Continuous intravenous administration of epoprostenol is the treatment of choice in patients in NYHA functional class IV, and it is approved in the United States and in Europe. In these cases also bosentan and treprostinil have an official approval by the FDA but given the small number of patients included in the clinical trials the experts consider these treatments as a second choice. Iloprost administered intravenously is approved in New Zealand, even though no controlled trials are available.

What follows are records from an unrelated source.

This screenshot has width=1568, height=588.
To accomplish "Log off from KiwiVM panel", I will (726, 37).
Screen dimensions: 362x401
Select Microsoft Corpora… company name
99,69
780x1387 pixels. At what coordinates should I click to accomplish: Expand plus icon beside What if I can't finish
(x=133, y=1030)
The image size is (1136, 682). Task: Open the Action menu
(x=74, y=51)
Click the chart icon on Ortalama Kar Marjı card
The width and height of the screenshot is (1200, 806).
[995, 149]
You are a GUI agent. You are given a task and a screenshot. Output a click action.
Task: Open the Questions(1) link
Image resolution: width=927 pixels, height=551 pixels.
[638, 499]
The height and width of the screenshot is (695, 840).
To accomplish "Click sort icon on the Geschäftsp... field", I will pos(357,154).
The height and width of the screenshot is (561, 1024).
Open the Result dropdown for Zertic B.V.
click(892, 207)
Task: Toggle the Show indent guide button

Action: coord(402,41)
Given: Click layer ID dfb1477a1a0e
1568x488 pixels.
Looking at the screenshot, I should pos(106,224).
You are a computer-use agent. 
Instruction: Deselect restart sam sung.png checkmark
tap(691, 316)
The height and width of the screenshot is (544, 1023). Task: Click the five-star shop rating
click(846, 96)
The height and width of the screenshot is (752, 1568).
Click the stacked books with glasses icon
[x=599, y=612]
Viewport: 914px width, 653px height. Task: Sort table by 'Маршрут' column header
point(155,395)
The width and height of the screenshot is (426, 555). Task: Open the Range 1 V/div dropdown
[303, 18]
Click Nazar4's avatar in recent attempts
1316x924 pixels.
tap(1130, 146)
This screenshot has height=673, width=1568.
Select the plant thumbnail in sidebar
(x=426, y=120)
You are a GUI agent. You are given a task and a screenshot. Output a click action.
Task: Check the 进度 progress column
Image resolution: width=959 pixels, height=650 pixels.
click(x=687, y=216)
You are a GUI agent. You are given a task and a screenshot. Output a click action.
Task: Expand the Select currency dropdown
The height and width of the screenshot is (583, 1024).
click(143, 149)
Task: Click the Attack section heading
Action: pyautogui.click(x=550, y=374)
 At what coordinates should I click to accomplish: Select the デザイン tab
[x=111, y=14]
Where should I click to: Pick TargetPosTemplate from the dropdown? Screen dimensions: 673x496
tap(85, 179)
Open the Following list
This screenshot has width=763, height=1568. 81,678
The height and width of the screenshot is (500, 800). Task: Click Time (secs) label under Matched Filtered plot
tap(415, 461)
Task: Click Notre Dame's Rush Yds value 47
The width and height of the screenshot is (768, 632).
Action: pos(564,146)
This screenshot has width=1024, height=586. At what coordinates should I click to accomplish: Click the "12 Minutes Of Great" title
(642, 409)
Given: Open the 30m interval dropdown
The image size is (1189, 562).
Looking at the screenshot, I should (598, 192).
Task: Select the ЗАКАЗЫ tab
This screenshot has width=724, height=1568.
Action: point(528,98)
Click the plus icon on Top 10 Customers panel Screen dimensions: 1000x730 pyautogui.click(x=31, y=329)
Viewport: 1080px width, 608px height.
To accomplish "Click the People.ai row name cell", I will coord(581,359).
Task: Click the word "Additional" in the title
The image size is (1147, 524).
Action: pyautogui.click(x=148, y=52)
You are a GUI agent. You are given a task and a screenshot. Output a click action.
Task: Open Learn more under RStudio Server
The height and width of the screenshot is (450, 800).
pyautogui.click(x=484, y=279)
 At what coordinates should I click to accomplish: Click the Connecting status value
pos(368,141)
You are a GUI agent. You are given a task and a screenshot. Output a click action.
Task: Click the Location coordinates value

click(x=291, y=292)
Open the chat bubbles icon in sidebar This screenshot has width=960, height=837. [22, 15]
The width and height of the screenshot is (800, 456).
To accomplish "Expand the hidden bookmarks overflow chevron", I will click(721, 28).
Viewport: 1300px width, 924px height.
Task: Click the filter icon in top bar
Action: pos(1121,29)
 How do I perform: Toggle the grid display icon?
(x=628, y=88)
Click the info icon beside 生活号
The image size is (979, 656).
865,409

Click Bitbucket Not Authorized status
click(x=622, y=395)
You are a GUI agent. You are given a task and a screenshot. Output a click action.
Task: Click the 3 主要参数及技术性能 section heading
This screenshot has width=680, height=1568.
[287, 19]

Continuous intravenous administration of epoprostenol may be indicated also in NYHA class III patients who have no favorable response with ERAs or to other prostanoids.

Combination therapy (eg, ERA plus prostanoids) has to be considered in any case of no improvement or deterioration with the first treatment even if data on this specific strategy are few and uncontrolled. Appropriate protocols for timing and dosing to limit possible side effects of the combination have still to be implemented.

In case of failure and/or unavailability of medical treatments, balloon atrial septostomy and/or lung transplantation are indicated. These procedures should be performed in experienced centers.